Sexual Adhesion Protiens as the Mechanism for Sexual Selection in S. Paradoxus

Birds do it with plumage and songs, frogs do it with mating calls, and flowers do it with pollen compatibility, but how do yeast choose appropriate mates? While speciation has been heavily studied in macro-organisms (plants and animals), very little work has been done on the study of speciation of sexually reproducing micro-organisms. My honors project will test one possible mechanism for mate selection and reproductive isolation (key steps in speciation) in the sexually reproducing yeast Saccharomyces paradoxus. It was long assumed that most micro-organisms form essentially global, mixed populations and do not undergo speciation in the classical sense.

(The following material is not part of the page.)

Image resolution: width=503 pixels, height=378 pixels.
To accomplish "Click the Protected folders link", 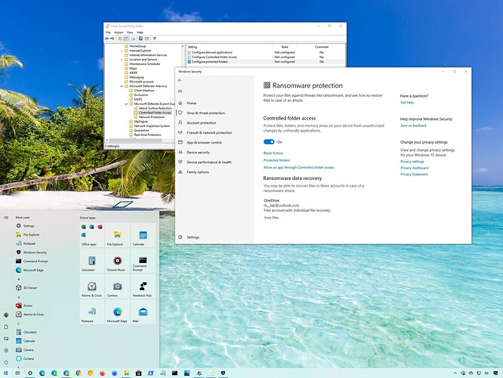I will [276, 160].
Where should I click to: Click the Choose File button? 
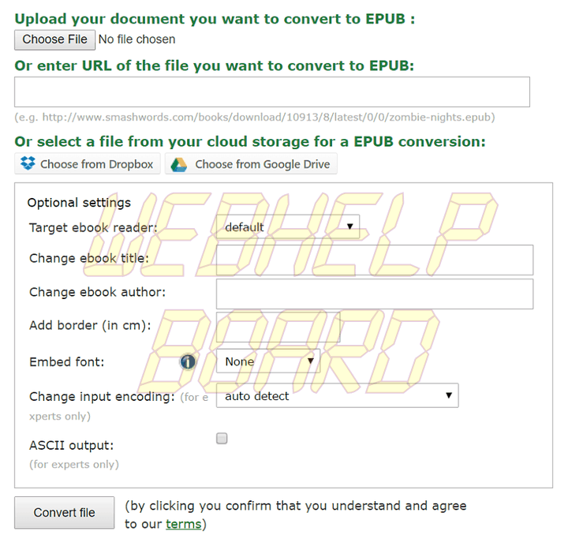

Recent studies, however, have determined that not only does S. paradoxus form distinct populations, but actually has actually evolved assortative mating – preferentially mating with members of its own population while avoiding members of other less-compatible populations. Sexual adhesion proteins are a possible mechanism for this behavior. To test this hypothesis, I will genetically engineer strains of S. paradoxus to express sexual adhesion genes from different populations, and then determine if they have a significant effect on mate choice. In investigating the mechanism underlying the mating behavior of S. paradoxus, I hope to help develop our understanding of speciation in micro-organisms.